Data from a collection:

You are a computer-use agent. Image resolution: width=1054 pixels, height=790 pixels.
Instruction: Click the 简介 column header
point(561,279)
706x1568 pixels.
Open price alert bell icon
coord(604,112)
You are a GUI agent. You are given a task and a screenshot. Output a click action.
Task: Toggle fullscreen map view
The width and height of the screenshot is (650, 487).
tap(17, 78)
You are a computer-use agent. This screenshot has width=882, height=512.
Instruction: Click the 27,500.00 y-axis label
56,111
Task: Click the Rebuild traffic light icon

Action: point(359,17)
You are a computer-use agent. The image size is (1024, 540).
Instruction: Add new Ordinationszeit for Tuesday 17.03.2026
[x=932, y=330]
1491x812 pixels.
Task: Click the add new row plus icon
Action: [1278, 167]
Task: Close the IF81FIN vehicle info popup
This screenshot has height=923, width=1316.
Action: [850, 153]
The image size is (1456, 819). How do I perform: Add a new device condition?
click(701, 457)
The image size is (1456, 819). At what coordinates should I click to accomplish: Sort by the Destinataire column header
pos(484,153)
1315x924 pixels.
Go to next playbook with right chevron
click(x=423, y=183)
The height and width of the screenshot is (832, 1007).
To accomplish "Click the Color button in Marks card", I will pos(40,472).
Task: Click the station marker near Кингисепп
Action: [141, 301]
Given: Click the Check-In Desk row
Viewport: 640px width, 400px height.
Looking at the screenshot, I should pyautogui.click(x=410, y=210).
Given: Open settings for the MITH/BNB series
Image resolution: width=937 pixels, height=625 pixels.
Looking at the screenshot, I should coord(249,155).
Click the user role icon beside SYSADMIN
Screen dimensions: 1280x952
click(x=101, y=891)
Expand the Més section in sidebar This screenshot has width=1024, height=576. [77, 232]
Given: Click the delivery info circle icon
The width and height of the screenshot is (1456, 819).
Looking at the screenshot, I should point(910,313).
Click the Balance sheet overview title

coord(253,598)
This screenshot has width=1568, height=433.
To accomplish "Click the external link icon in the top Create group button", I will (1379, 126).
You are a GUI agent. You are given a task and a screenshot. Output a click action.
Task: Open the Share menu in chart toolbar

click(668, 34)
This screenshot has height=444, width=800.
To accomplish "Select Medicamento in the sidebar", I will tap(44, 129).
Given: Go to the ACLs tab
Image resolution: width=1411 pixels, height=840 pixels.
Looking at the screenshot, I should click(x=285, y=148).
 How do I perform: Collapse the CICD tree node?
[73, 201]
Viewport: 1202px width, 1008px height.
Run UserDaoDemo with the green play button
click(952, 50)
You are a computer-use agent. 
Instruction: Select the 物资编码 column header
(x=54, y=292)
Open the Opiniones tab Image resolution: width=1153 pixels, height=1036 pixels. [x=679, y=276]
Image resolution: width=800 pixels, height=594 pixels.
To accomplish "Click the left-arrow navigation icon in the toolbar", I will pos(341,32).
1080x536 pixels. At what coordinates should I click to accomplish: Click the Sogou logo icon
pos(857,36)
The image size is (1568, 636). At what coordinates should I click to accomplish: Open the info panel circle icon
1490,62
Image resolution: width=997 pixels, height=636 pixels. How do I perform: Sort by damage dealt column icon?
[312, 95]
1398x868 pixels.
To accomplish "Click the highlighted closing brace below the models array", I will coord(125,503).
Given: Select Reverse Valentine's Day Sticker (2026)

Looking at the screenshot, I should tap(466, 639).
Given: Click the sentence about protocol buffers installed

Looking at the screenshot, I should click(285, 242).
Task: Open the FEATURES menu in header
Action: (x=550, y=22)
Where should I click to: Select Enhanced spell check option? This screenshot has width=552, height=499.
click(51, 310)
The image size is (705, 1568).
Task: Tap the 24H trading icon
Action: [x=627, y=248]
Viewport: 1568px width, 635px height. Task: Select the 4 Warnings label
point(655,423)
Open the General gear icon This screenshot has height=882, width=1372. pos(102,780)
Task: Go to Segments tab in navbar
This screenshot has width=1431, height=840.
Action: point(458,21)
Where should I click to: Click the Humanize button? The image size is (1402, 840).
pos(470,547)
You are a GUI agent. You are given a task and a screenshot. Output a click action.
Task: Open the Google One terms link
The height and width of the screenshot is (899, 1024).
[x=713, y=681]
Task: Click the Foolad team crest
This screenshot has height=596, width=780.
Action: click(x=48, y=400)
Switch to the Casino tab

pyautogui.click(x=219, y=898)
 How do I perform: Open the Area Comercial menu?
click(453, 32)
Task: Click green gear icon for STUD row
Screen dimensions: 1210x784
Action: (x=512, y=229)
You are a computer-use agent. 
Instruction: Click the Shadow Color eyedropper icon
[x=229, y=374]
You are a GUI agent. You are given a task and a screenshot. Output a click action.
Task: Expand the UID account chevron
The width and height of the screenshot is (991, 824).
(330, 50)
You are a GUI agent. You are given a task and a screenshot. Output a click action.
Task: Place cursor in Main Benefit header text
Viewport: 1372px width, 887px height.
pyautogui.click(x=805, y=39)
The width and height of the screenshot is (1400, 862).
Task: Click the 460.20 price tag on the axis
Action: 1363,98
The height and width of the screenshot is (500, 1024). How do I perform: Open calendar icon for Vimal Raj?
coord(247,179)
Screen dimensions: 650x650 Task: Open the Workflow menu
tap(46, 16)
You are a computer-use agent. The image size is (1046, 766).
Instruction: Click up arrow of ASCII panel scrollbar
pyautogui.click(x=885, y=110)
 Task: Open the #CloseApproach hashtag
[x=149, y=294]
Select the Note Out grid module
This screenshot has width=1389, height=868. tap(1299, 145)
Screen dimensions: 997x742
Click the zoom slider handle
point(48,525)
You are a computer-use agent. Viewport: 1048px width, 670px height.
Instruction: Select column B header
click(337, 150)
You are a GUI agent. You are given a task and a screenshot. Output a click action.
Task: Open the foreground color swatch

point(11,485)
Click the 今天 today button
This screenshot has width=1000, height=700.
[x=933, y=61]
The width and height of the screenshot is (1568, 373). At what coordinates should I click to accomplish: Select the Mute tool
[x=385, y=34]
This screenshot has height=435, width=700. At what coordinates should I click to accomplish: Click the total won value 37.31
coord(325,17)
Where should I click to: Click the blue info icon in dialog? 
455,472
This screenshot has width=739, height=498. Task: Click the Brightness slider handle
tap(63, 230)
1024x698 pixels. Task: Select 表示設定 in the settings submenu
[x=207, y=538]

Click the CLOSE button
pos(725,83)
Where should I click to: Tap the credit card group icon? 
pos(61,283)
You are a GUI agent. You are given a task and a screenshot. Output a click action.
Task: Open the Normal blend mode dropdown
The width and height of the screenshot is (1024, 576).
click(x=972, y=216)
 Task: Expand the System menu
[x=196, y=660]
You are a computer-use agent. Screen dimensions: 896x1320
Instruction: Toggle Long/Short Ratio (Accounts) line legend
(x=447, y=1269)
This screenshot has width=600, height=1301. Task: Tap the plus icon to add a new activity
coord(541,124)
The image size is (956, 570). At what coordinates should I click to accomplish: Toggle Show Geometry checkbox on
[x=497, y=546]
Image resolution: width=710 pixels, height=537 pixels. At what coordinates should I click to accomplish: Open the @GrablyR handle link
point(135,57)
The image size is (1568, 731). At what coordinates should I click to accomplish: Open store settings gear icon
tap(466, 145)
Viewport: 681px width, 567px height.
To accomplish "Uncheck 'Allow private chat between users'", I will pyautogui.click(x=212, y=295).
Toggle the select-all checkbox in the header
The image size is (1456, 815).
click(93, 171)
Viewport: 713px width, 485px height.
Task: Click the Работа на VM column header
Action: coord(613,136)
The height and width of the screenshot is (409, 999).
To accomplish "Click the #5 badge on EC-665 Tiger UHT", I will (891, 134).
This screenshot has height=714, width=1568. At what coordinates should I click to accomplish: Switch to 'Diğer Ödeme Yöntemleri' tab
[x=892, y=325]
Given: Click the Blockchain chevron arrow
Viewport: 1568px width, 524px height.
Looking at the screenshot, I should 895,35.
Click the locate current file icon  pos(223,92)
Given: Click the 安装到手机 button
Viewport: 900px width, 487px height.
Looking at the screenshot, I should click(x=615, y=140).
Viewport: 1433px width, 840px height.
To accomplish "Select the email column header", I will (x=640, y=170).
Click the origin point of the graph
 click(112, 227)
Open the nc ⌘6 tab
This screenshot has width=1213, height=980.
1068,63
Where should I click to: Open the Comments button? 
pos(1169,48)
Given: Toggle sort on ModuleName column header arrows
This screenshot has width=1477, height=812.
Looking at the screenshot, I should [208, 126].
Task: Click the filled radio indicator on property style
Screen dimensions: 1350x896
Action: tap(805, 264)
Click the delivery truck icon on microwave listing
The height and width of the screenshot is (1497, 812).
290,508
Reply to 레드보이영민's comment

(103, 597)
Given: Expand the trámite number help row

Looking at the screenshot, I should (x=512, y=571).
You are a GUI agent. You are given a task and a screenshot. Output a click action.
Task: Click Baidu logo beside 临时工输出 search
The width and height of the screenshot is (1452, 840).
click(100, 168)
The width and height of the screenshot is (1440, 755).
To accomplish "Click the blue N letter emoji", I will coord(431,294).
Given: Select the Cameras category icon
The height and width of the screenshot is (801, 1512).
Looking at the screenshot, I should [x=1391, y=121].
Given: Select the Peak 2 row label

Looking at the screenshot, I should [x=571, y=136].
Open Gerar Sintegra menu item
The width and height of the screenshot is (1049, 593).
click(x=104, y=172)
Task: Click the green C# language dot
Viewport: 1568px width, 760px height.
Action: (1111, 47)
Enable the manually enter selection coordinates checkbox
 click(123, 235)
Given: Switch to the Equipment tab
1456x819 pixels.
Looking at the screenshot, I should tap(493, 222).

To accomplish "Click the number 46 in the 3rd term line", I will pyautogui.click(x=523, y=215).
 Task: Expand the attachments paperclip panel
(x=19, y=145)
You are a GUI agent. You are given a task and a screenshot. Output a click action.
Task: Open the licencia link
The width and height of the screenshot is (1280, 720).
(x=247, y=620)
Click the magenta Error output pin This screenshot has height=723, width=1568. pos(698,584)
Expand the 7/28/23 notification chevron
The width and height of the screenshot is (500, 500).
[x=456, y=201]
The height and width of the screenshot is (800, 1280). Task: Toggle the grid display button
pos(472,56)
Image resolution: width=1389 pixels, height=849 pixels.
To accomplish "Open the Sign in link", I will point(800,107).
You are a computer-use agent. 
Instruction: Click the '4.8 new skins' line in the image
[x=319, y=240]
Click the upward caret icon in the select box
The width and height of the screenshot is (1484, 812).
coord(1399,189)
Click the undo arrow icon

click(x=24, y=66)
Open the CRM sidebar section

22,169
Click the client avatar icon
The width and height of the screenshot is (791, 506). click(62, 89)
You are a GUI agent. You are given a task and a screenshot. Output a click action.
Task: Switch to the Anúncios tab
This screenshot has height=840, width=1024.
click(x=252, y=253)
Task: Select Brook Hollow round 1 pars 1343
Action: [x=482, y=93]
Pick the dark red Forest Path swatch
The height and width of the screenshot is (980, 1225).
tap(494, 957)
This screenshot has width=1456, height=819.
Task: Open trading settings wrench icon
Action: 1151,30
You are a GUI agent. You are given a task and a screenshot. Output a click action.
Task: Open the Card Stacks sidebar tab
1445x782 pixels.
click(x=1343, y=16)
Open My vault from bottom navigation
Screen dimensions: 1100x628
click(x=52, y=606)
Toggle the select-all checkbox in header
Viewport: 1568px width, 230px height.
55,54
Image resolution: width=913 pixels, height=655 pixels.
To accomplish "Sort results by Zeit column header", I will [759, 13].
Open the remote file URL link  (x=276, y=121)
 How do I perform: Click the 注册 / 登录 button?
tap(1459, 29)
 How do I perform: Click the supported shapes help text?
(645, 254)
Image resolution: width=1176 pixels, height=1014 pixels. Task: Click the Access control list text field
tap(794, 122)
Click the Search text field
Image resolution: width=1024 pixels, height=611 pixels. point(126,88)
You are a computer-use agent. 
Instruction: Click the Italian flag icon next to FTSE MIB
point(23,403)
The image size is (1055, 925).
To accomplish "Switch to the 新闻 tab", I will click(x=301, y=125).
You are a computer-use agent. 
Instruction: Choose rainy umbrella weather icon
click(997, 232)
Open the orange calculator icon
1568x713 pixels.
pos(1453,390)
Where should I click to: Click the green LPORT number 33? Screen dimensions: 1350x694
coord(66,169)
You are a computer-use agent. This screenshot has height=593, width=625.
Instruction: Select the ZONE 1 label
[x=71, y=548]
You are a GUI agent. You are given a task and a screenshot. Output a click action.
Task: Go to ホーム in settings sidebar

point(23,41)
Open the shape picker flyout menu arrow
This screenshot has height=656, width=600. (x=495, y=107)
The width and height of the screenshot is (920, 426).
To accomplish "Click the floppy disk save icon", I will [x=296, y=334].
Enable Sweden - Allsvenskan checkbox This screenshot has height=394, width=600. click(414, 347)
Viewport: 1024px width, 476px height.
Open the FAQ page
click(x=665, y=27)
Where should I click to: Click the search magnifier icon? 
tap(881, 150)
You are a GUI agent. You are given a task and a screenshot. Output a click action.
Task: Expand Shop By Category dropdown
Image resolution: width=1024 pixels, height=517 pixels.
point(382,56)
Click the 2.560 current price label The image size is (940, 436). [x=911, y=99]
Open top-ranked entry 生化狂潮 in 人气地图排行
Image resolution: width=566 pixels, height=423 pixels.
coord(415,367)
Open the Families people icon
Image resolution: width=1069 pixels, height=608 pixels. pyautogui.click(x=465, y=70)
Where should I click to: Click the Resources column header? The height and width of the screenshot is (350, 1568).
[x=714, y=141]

→ Written request: Recast the data from the line containing "Task: Click the filled" up to and including the line containing "I will point(800,107)." as a Markdown table with the columns Row and Data line, skipping blank lines.

→ Output of the task:
| Row | Data line |
|---|---|
| 1 | Task: Click the filled radio indicator on property style |
| 2 | Screen dimensions: 1350x896 |
| 3 | Action: tap(805, 264) |
| 4 | Click the delivery truck icon on microwave listing |
| 5 | The height and width of the screenshot is (1497, 812). |
| 6 | 290,508 |
| 7 | Reply to 레드보이영민's comment |
| 8 | (103, 597) |
| 9 | Given: Expand the trámite number help row |
| 10 | Looking at the screenshot, I should (x=512, y=571). |
| 11 | You are a GUI agent. You are given a task and a screenshot. Output a click action. |
| 12 | Task: Click Baidu logo beside 临时工输出 search |
| 13 | The width and height of the screenshot is (1452, 840). |
| 14 | click(100, 168) |
| 15 | The width and height of the screenshot is (1440, 755). |
| 16 | To accomplish "Click the blue N letter emoji", I will coord(431,294). |
| 17 | Given: Select the Cameras category icon |
| 18 | The height and width of the screenshot is (801, 1512). |
| 19 | Looking at the screenshot, I should [x=1391, y=121]. |
| 20 | Given: Select the Peak 2 row label |
| 21 | Looking at the screenshot, I should [x=571, y=136]. |
| 22 | Open Gerar Sintegra menu item |
| 23 | The width and height of the screenshot is (1049, 593). |
| 24 | click(x=104, y=172) |
| 25 | Task: Click the green C# language dot |
| 26 | Viewport: 1568px width, 760px height. |
| 27 | Action: (1111, 47) |
| 28 | Enable the manually enter selection coordinates checkbox |
| 29 |  click(123, 235) |
| 30 | Given: Switch to the Equipment tab |
| 31 | 1456x819 pixels. |
| 32 | Looking at the screenshot, I should tap(493, 222). |
| 33 | To accomplish "Click the number 46 in the 3rd term line", I will pyautogui.click(x=523, y=215). |
| 34 |  Task: Expand the attachments paperclip panel |
| 35 | (x=19, y=145) |
| 36 | You are a GUI agent. You are given a task and a screenshot. Output a click action. |
| 37 | Task: Open the licencia link |
| 38 | The width and height of the screenshot is (1280, 720). |
| 39 | (x=247, y=620) |
| 40 | Click the magenta Error output pin This screenshot has height=723, width=1568. pos(698,584) |
| 41 | Expand the 7/28/23 notification chevron |
| 42 | The width and height of the screenshot is (500, 500). |
| 43 | [x=456, y=201] |
| 44 | The height and width of the screenshot is (800, 1280). Task: Toggle the grid display button |
| 45 | pos(472,56) |
| 46 | Image resolution: width=1389 pixels, height=849 pixels. |
| 47 | To accomplish "Open the Sign in link", I will point(800,107). |